PROBLEM REQUIREMENTS
Whatever the records say, set them down exactly.
********************
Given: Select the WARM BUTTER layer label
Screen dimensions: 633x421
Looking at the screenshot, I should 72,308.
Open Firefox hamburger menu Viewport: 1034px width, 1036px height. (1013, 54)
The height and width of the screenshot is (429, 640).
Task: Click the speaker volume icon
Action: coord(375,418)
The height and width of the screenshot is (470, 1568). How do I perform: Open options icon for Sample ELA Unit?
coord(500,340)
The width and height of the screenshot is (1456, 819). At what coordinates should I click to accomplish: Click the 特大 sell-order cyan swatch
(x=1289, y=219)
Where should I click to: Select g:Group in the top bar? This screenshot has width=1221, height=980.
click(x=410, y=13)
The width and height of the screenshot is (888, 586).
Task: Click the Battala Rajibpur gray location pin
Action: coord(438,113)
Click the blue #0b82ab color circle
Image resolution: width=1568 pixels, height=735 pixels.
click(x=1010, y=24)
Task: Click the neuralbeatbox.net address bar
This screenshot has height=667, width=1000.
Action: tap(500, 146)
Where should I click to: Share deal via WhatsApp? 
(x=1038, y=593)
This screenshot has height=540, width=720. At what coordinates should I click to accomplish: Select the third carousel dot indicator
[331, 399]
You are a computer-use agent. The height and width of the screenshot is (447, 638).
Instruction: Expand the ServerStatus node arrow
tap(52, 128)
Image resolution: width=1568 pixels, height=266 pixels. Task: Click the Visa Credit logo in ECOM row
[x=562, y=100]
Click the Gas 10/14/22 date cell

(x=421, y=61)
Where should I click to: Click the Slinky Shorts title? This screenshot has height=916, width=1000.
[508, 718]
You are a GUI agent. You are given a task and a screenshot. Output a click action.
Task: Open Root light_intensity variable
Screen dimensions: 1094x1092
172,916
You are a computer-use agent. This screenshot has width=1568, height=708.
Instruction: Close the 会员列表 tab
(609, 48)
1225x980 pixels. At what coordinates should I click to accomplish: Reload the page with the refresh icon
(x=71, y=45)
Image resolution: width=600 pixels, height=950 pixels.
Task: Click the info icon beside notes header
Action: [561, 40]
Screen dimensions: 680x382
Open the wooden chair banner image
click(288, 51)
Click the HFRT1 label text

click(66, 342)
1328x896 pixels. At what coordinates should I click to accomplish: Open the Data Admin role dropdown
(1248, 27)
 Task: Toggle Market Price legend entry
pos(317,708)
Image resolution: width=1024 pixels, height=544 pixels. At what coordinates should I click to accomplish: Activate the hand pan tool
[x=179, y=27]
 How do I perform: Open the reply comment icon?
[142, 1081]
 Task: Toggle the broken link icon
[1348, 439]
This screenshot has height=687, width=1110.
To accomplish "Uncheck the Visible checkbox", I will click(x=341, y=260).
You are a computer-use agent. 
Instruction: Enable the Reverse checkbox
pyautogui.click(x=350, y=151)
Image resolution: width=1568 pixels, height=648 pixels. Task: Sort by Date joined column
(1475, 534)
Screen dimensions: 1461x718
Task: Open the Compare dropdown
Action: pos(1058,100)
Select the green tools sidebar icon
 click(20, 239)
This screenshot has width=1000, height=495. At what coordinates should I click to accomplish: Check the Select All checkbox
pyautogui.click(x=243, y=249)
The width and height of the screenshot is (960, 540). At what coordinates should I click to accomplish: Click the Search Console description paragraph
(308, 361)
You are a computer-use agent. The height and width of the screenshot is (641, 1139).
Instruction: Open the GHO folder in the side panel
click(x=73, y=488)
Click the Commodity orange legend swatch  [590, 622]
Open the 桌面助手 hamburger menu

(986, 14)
********************
EXERCISE RESPONSE
Given: Select the WARM BUTTER layer label
Screen dimensions: 633x421
Looking at the screenshot, I should 72,308.
Open Firefox hamburger menu Viewport: 1034px width, 1036px height. (1013, 54)
The height and width of the screenshot is (429, 640).
Task: Click the speaker volume icon
Action: coord(375,418)
The height and width of the screenshot is (470, 1568). How do I perform: Open options icon for Sample ELA Unit?
coord(500,340)
The width and height of the screenshot is (1456, 819). At what coordinates should I click to accomplish: Click the 特大 sell-order cyan swatch
(x=1289, y=219)
Where should I click to: Select g:Group in the top bar? This screenshot has width=1221, height=980.
click(x=410, y=13)
The width and height of the screenshot is (888, 586).
Task: Click the Battala Rajibpur gray location pin
Action: coord(438,113)
Click the blue #0b82ab color circle
Image resolution: width=1568 pixels, height=735 pixels.
click(x=1010, y=24)
Task: Click the neuralbeatbox.net address bar
This screenshot has height=667, width=1000.
Action: tap(500, 146)
Where should I click to: Share deal via WhatsApp? 
(x=1038, y=593)
This screenshot has height=540, width=720. At what coordinates should I click to accomplish: Select the third carousel dot indicator
[331, 399]
You are a computer-use agent. The height and width of the screenshot is (447, 638).
Instruction: Expand the ServerStatus node arrow
tap(52, 128)
Image resolution: width=1568 pixels, height=266 pixels. Task: Click the Visa Credit logo in ECOM row
[x=562, y=100]
Click the Gas 10/14/22 date cell

(x=421, y=61)
Where should I click to: Click the Slinky Shorts title? This screenshot has height=916, width=1000.
[508, 718]
You are a GUI agent. You are given a task and a screenshot. Output a click action.
Task: Open Root light_intensity variable
Screen dimensions: 1094x1092
172,916
You are a computer-use agent. This screenshot has width=1568, height=708.
Instruction: Close the 会员列表 tab
(609, 48)
1225x980 pixels. At what coordinates should I click to accomplish: Reload the page with the refresh icon
(x=71, y=45)
Image resolution: width=600 pixels, height=950 pixels.
Task: Click the info icon beside notes header
Action: [561, 40]
Screen dimensions: 680x382
Open the wooden chair banner image
click(288, 51)
Click the HFRT1 label text

click(66, 342)
1328x896 pixels. At what coordinates should I click to accomplish: Open the Data Admin role dropdown
(1248, 27)
 Task: Toggle Market Price legend entry
pos(317,708)
Image resolution: width=1024 pixels, height=544 pixels. At what coordinates should I click to accomplish: Activate the hand pan tool
[x=179, y=27]
 How do I perform: Open the reply comment icon?
[142, 1081]
 Task: Toggle the broken link icon
[1348, 439]
This screenshot has height=687, width=1110.
To accomplish "Uncheck the Visible checkbox", I will click(x=341, y=260).
You are a computer-use agent. 
Instruction: Enable the Reverse checkbox
pyautogui.click(x=350, y=151)
Image resolution: width=1568 pixels, height=648 pixels. Task: Sort by Date joined column
(1475, 534)
Screen dimensions: 1461x718
Task: Open the Compare dropdown
Action: pos(1058,100)
Select the green tools sidebar icon
 click(20, 239)
This screenshot has width=1000, height=495. At what coordinates should I click to accomplish: Check the Select All checkbox
pyautogui.click(x=243, y=249)
The width and height of the screenshot is (960, 540). At what coordinates should I click to accomplish: Click the Search Console description paragraph
(308, 361)
You are a computer-use agent. The height and width of the screenshot is (641, 1139).
Instruction: Open the GHO folder in the side panel
click(x=73, y=488)
Click the Commodity orange legend swatch  [590, 622]
Open the 桌面助手 hamburger menu

(986, 14)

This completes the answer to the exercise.